Dunia seakan terbangun saat sinar matahari menyinari.
Suara gemerisik tanpa henti datang dari segala arah bersama angin dan memasuki telinga Zhang Ping.
Saat itu sudah awal musim gugur. Udara pagi hari sudah agak dingin.
Ratusan ribu umat beriman telah pergi. Namun, semakin banyak orang Yunqin yang bergegas datang.
Orang-orang Yunqin yang bergegas datang sebagian besar adalah warga Yunqin biasa, banyak di antara mereka adalah orang tua dan anak-anak.
Mereka semua datang untuk membantu Tuan Muda Lin yang mereka kagumi ketika mendengar kabar tersebut.
Hanya dari suara angin, Zhang Ping yakin bahwa jumlah pengikut Yunqin yang datang jauh lebih banyak daripada yang diperkirakan sebelumnya. Di kejauhan, dan juga lebih jauh lagi… pengikut Yunqin terus berdatangan tanpa henti, gelombang demi gelombang.

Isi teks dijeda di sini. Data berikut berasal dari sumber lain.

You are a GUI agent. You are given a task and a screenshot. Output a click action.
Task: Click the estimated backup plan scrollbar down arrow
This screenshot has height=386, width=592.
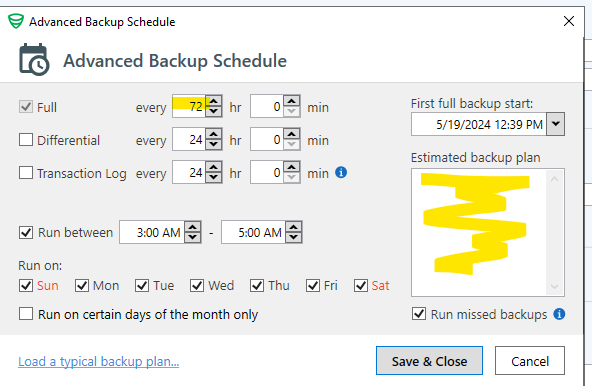pos(554,287)
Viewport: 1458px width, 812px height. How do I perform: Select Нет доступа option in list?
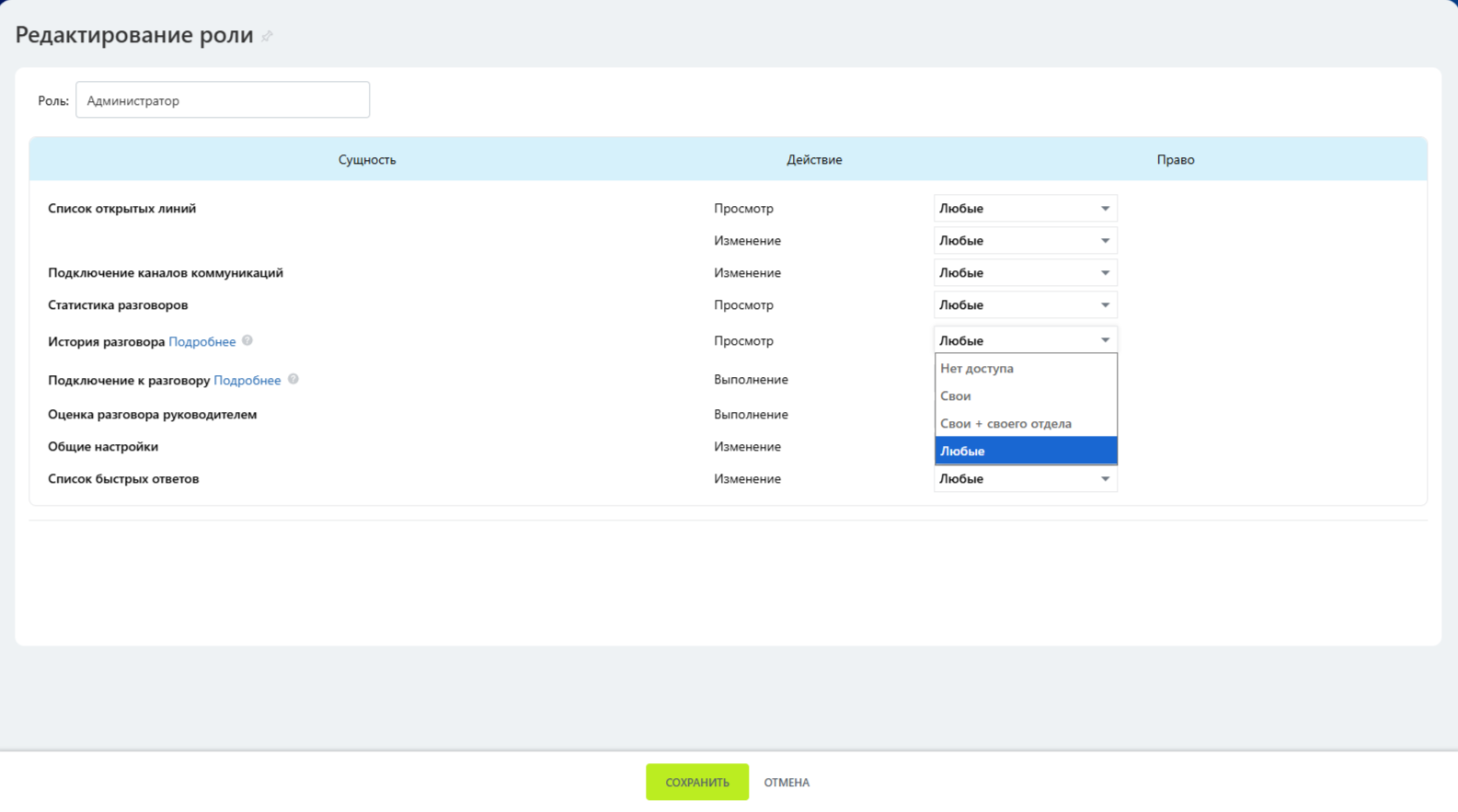(977, 368)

Namun, dia tidak menghentikan orang-orang Yunqin itu. Dia juga tidak ingin membunuh orang-orang Yunqin yang menyerbu ke arahnya.
Jika apa yang Lin Xi wakili bagi orang-orang Yunqin ini adalah harapan yang indah, mimpi yang indah, maka dia harus secara pribadi merobek mimpi itu di depan mata mereka.

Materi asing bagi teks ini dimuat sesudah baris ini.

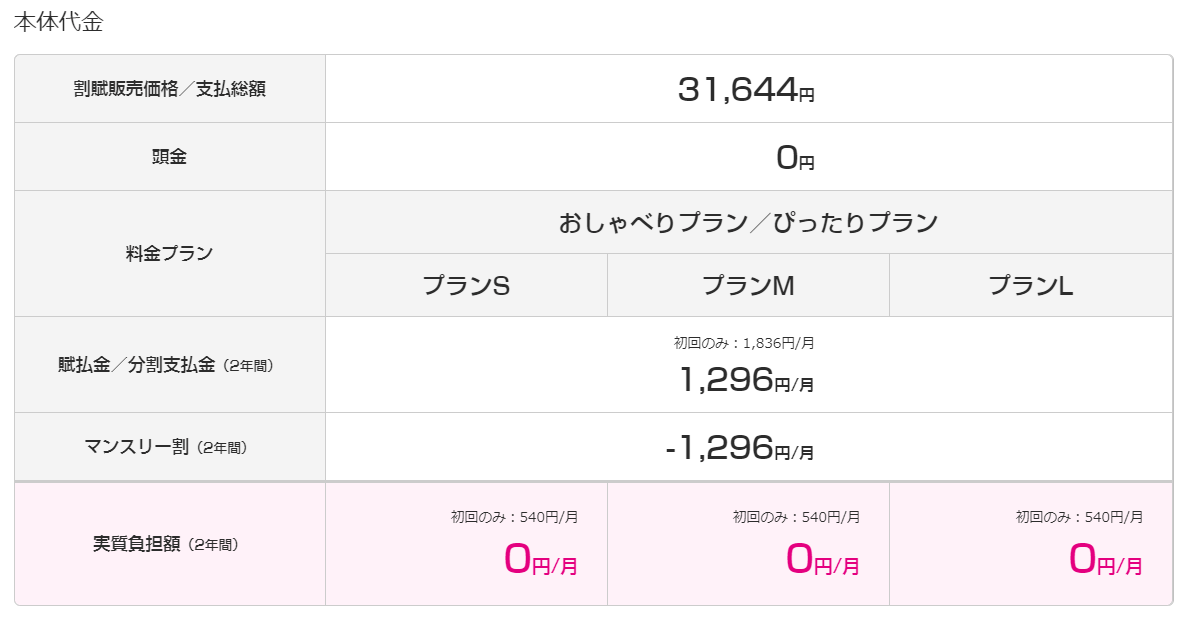This screenshot has width=1184, height=617.
Task: Click the おしゃべりプラン／ぴったりプラン header
Action: (x=748, y=223)
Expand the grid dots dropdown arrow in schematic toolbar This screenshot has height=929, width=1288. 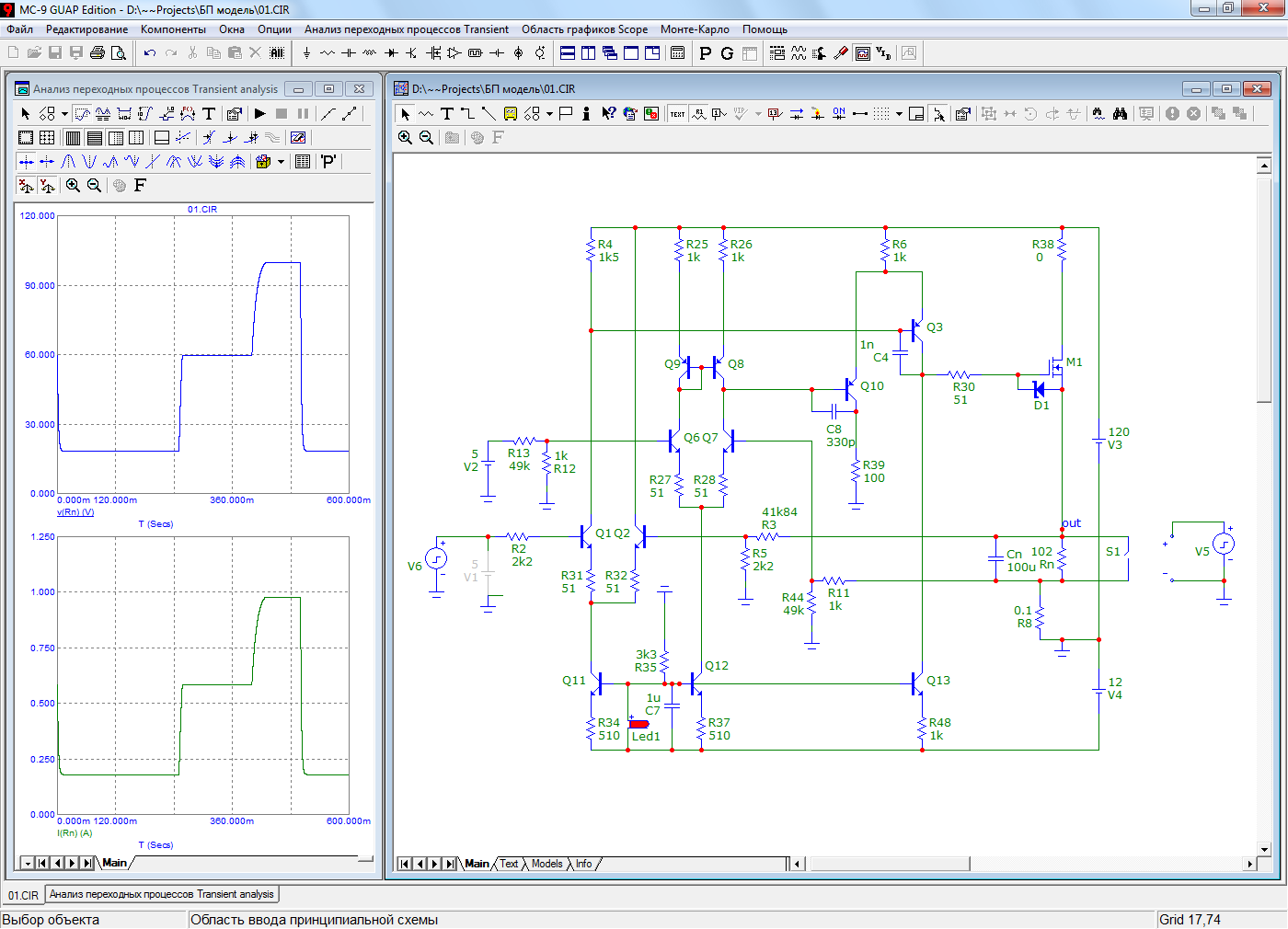click(x=899, y=114)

Angin bertiup menerpa dataran dan pegunungan. Matahari terbit, menandai dimulainya hari baru.
Bendera dan tirai di sekitar singgasana Zhang Ping berkibar-kibar. Tidak banyak energi jiwa yang bergejolak di sekitarnya, namun tubuhnya sendiri seperti senjata jiwa yang unik, seolah-olah menyerap sinar cahaya.
Sebaliknya, langit di atasnya menjadi gelap.

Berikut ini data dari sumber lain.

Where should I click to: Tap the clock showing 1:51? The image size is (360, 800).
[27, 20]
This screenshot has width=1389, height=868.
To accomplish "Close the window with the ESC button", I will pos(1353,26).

Semua orang melihat kegelapan sejati ini.
Ketika banyak dari para pengikut dan Hakim Ilahi yang setia kepadanya melihat langit yang gelap, bahkan napas mereka pun terhenti. Mereka tahu bahwa pertempuran terakhir antara raja iblis dan Jenderal Ilahi akan segera terjadi.
“Apa yang sedang terjadi?”
“Mengapa langit tiba-tiba menjadi gelap?”
“Apakah ini kekuatan raja iblis?”
Orang-orang Yunqin yang bergegas datang dari segala arah agak terkejut dan khawatir. Namun, mereka tetap berharap Lin Xi dan Akademi Green Luan dapat menang.
Dalam formasi Zhang Ping yang penuh dengan bendera, terdapat seorang individu yang mengenakan topeng besi hitam yang juga menatap langit yang suram.
Dia adalah Xu Zhenyan.
Sambil memandang langit yang berganti-ganti antara terang dan gelap itu, ekspresi di matanya menjadi semakin rumit. Dia benar-benar iri dengan kekuatan Zhang Ping.
Meskipun dia telah melakukan banyak hal, pada akhirnya, dia hanya bisa menjadi bawahan biasa. Sekalipun dia adalah anggota kabinet yang paling penting, ketika Zhang Ping meninggalkan Kota Benua Tengah, dia hanya bisa mengikutinya. Jika tidak, nyawanya sendiri tidak akan terjamin.
Semakin sering hal itu terjadi, semakin besar pula kebenciannya terhadap Lin Xi.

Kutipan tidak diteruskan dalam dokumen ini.